▸ PROMPT:
Retype only what runs from the first line of the records to the line with "This screenshot has height=790, width=1512.", inclusive, and no pictures.

▸ DATASET CONTENT:
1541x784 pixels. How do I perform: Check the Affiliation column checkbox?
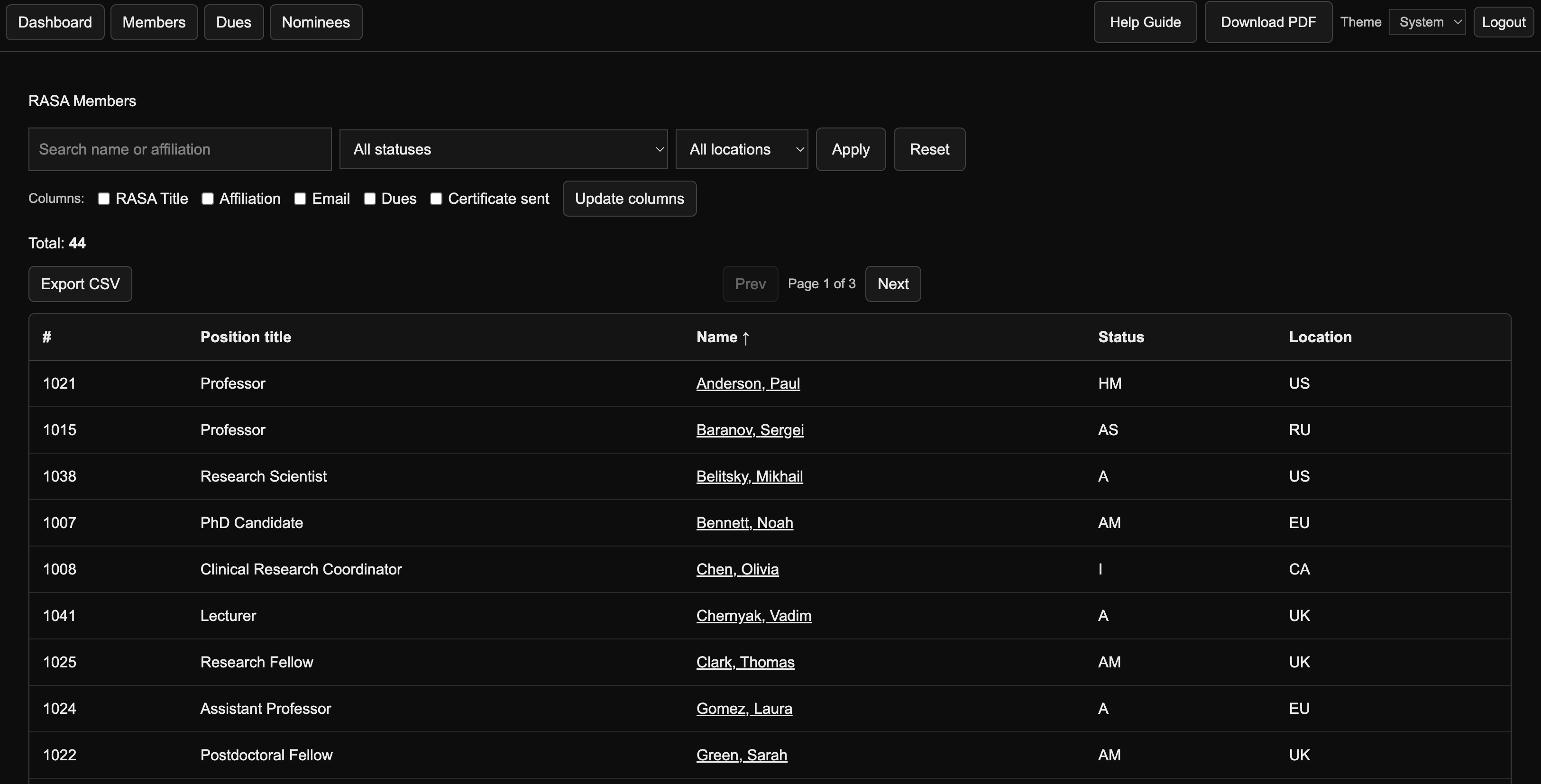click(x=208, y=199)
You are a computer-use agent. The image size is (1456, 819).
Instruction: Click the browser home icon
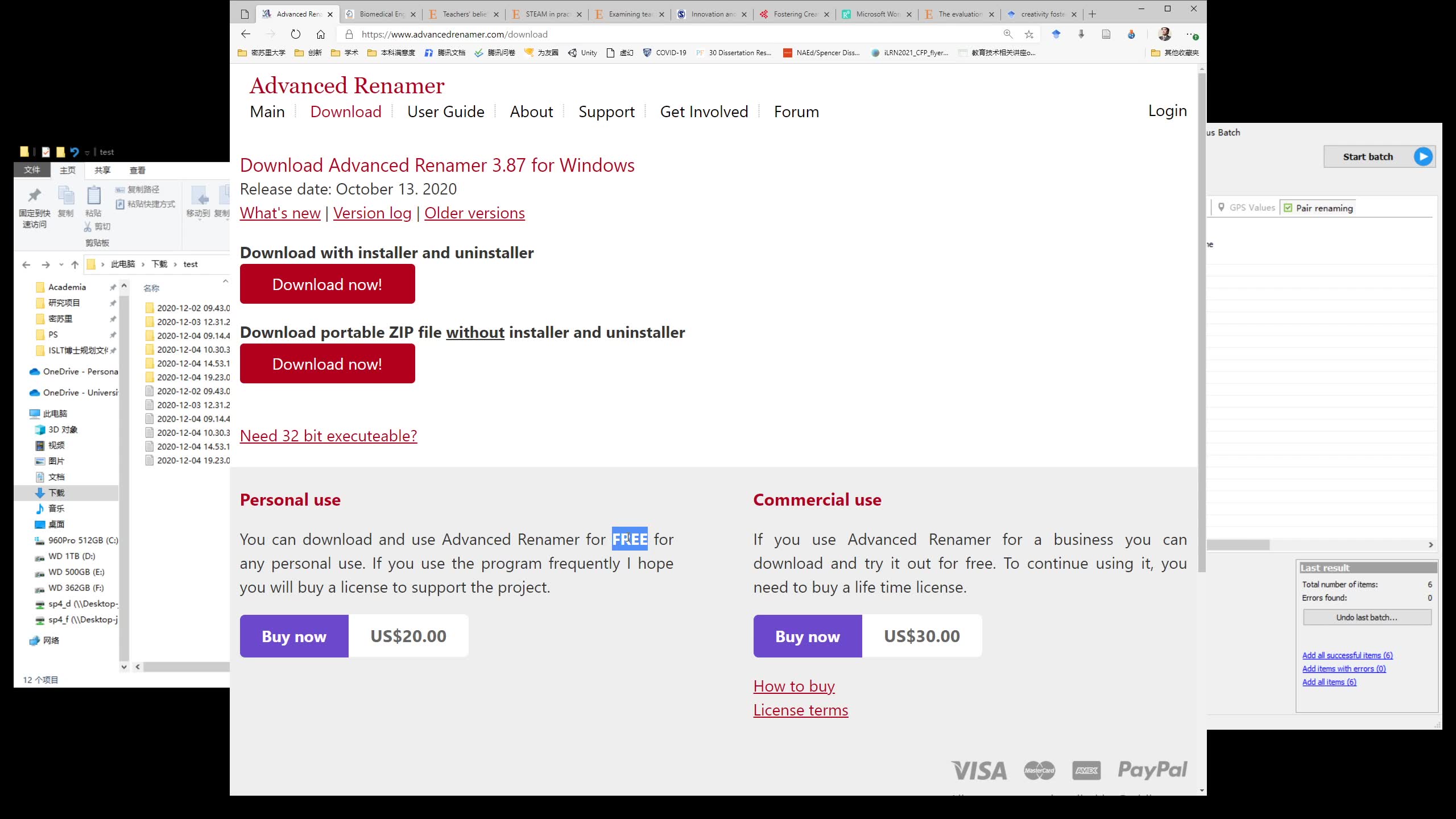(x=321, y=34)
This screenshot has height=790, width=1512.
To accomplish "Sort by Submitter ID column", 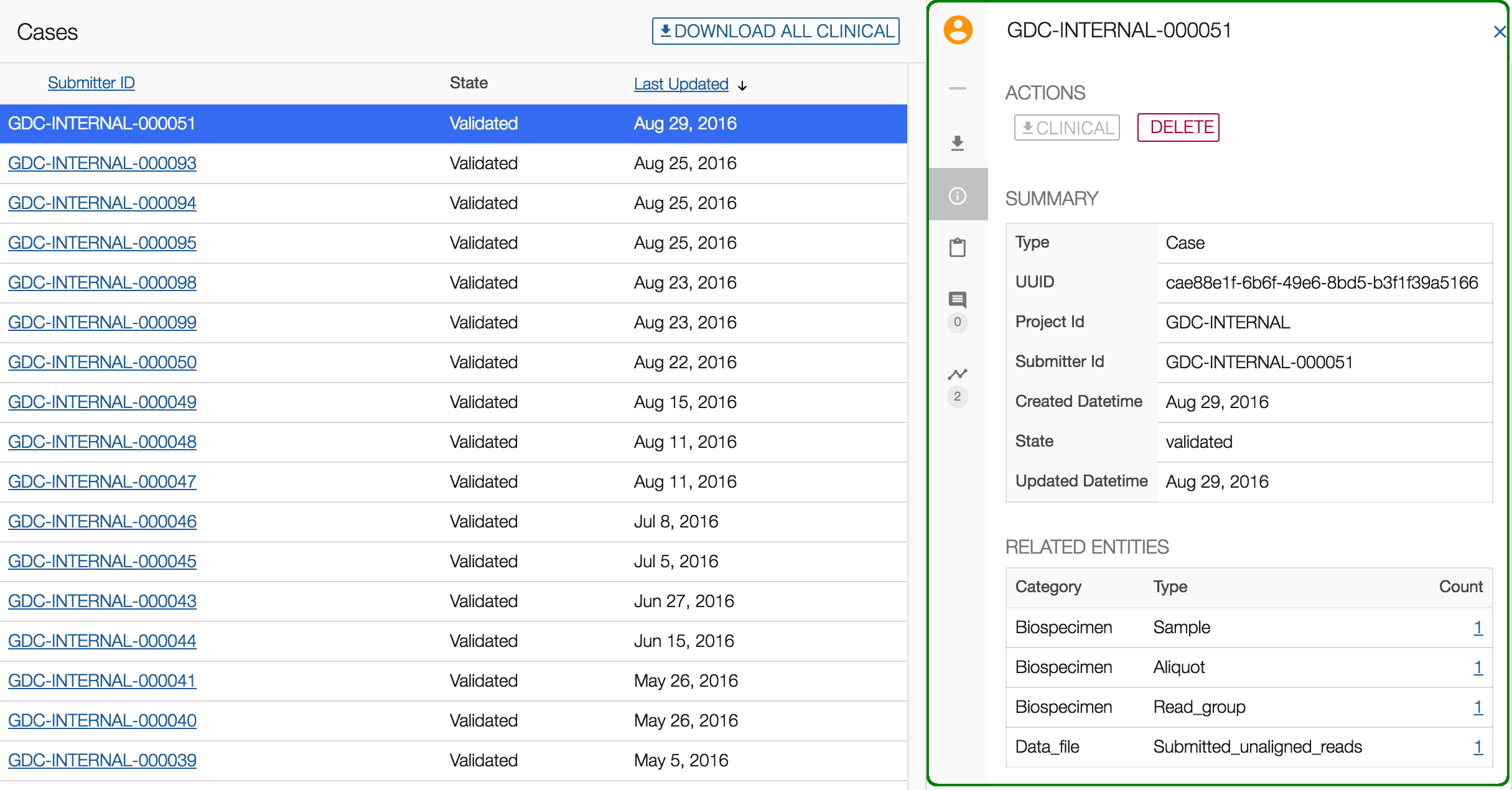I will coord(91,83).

▸ TASK RESULT:
1541x784 pixels. How do I perform: Check the Affiliation column checkbox?
click(x=208, y=199)
You are a computer-use agent. The image size is (1456, 819).
Instruction: Click the browser home icon
(x=321, y=34)
This screenshot has height=790, width=1512.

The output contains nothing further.